Parsons was an Australian born in Sydney, where he studied at the Conservatory and was encouraged in thoughts of accompanying by Vern Barnett, a family friend who was also the leading accompanist there at the time. A trial tour in Australia with a singerin 1948 seemed to work out well, and brought him into contact with the ballad-singer Peter Dawson, with whom he toured Australia and New Zealand the next year.

Dawson invited him to further tours in Canada on his way to Britain, and although the Canadian dates fell through Parsons spent his last £60 on a passage to England to join up with Dawson again.

However, they had only six concerts together in Britain and then Parsons found himself without work or prospects. He knew only some acquaintances of Dawson in the variety world and to get work, he once recalled, "I kept going along to the piers and beingaccompanist for mouth organs, the bones, a piano accordion, jew's harp; I really did play for the lot."
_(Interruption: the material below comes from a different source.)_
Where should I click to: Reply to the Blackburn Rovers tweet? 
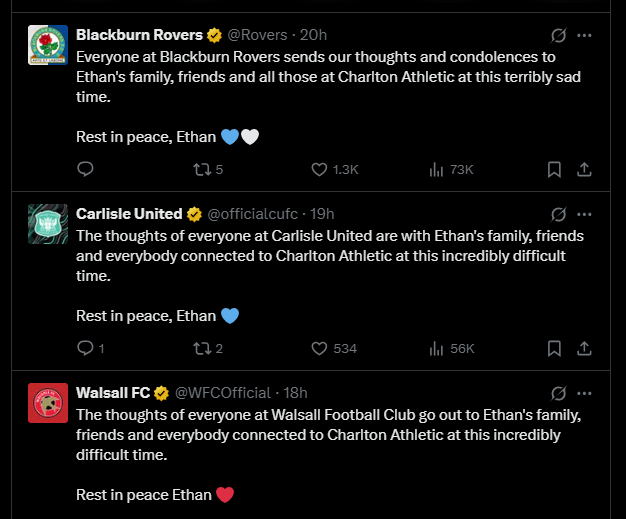[85, 169]
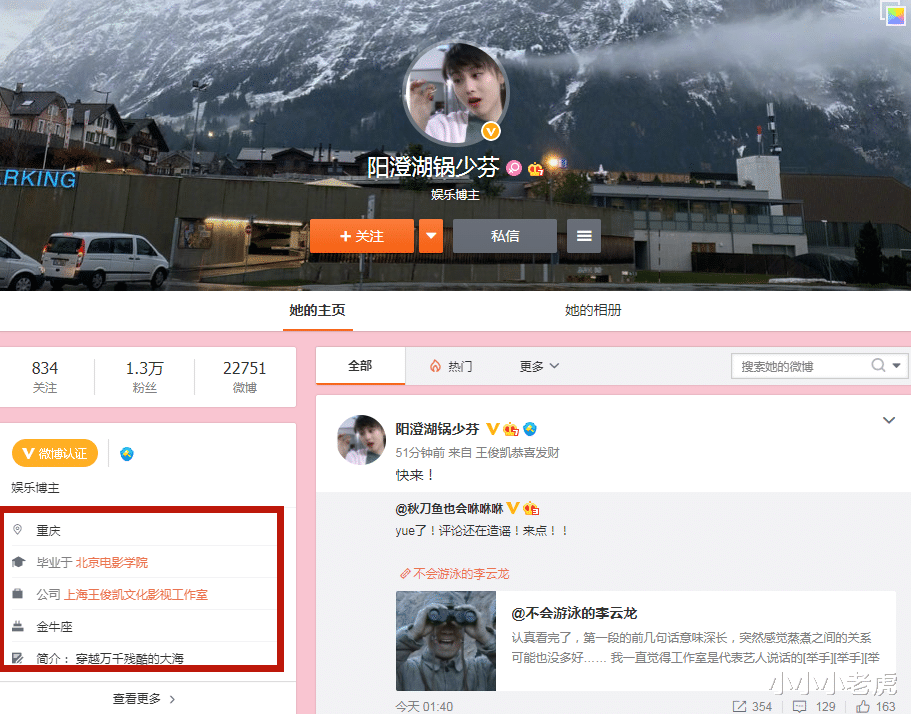Image resolution: width=911 pixels, height=714 pixels.
Task: Like the post with thumbs-up 163
Action: [863, 706]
His main break he ascribed to luck and being in the right place at the right time when Gerald Moore was unavailable to play for Gerhard Husch, the eminent lieder singer, when he returned in 1955 for his first London concert since the war. It worked so well that Husch asked Parsons to be his permanent accompanist during what little career still remained to him, but more valuable still was the chance to go to Munich and work with the baritone on a daily basis. They worked virtually all day, according to Parsons, "the best possible school . . . that I could have had", which he was able to put to good use as more engagements with other artists came his way.
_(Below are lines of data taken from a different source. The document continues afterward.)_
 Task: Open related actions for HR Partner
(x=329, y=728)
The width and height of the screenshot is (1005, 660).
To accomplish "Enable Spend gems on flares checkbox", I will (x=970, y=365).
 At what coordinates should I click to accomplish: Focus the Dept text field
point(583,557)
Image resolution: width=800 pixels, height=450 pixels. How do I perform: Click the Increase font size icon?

He did not confine himself to singers, working also with such violinists as Ida Haendel, Nathan Milstein and Wanda Wilkomirska, and with the cellist Paul Tortelier. It was all part of what Parsons called "a life of unceasing and stimulating challenge", but it was usually the singers who drew the most responsive support from him. For them he acquired a huge repertory, being expected to know, as he put it, all the standard classics and most of the unusual ones, "in keys not only high, low or medium, but also appropriately higher, lower or more medium, printed or not".

As he remarked, audiences do not usually know the original key of a song, and he was always anxious they should never be aware of which key is more playable than another, however awkward the need for transposition can make it. His skill was just as much in the range of tonal colour he could command, not just as variety for its own sake but to set a mood and atmosphere by imaginative response to the music often long before the singer enters, and then to maintain as fine a balance as possible so as to enhance but never obscure the voice. Several of his precepts he was able to demonstrate in a notable series of televised Master Classes.
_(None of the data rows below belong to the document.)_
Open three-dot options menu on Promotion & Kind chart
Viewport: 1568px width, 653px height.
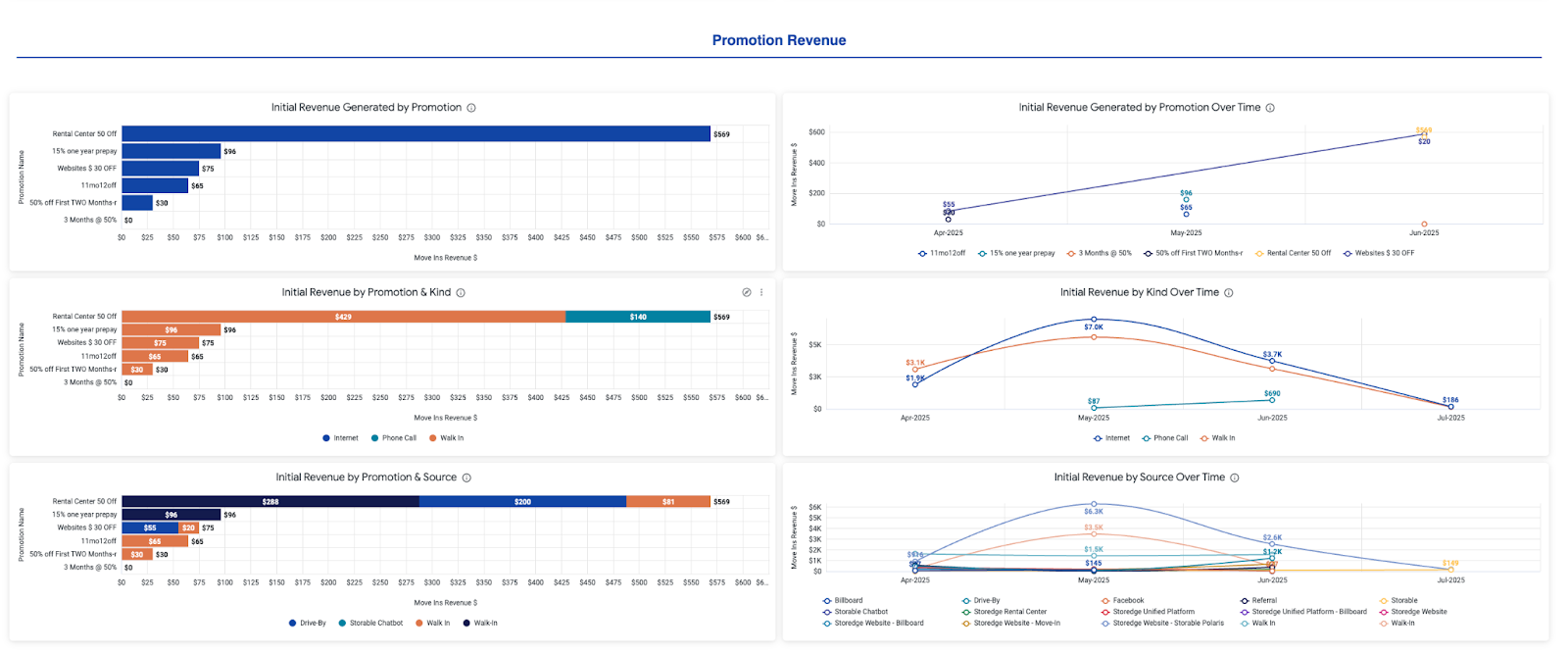point(761,292)
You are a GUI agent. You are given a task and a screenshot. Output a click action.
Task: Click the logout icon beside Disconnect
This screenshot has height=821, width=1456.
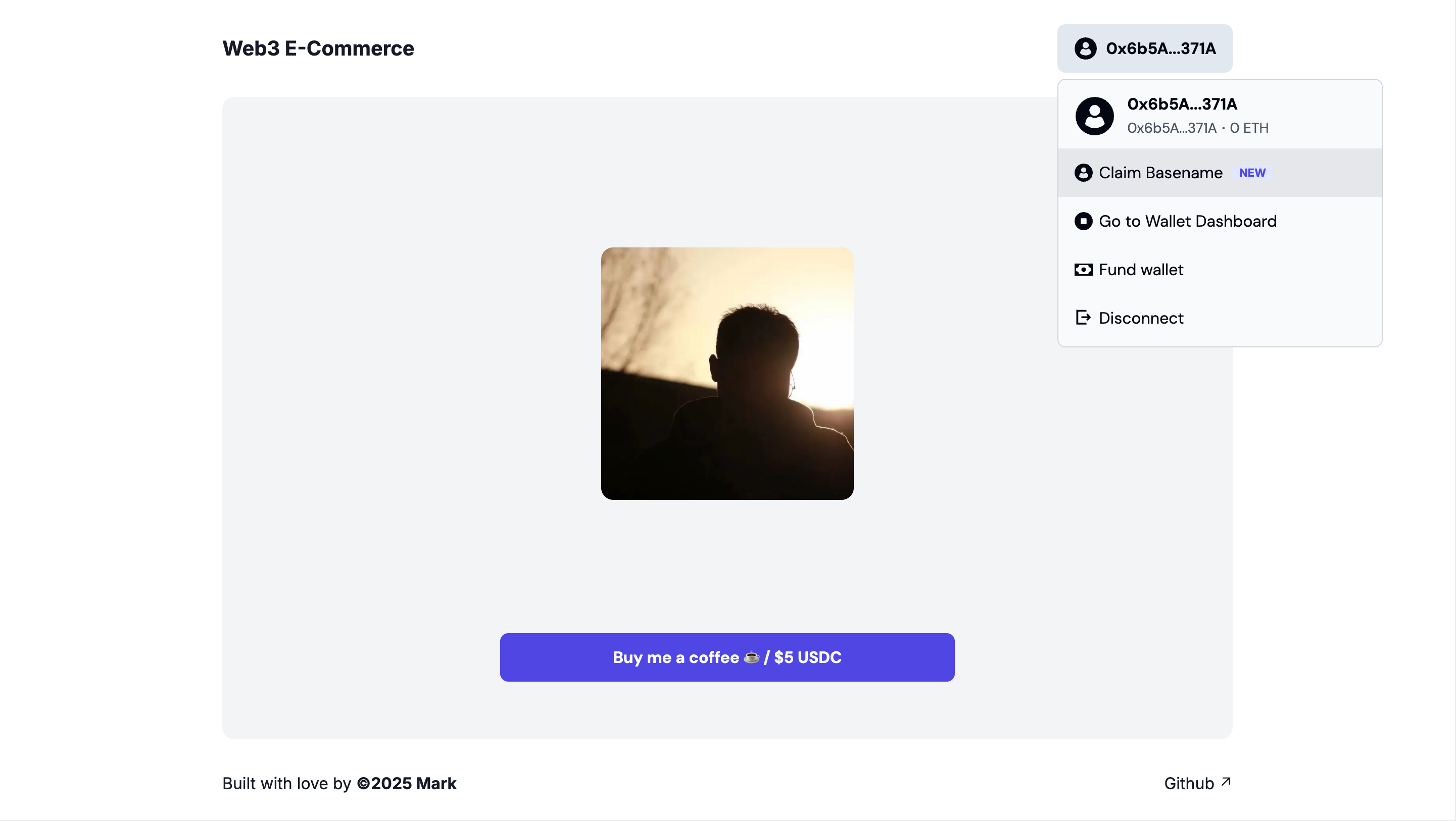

Parsons and I once found ourselves neighbours on holiday on Menorca, in villas loaned by Swedish singers, his from the tenor Nicolai Gedda, whom he often accompanied, mine from the mezzo Kerstin Meyer, whom I wish he could have accompanied. Over meals and conversation I found Geoffrey among the most good-natured and generous of artists, even to a critic like myself, and there will be widespread sorrow that his career has been ended so soon. His many discs will remain a living testament to his artistry.

n Geoffrey Penwill Parsons, pianist: born Sydney, Australia 15 June 1929; OBE 1977; AO 1990; died London 26 January 1995.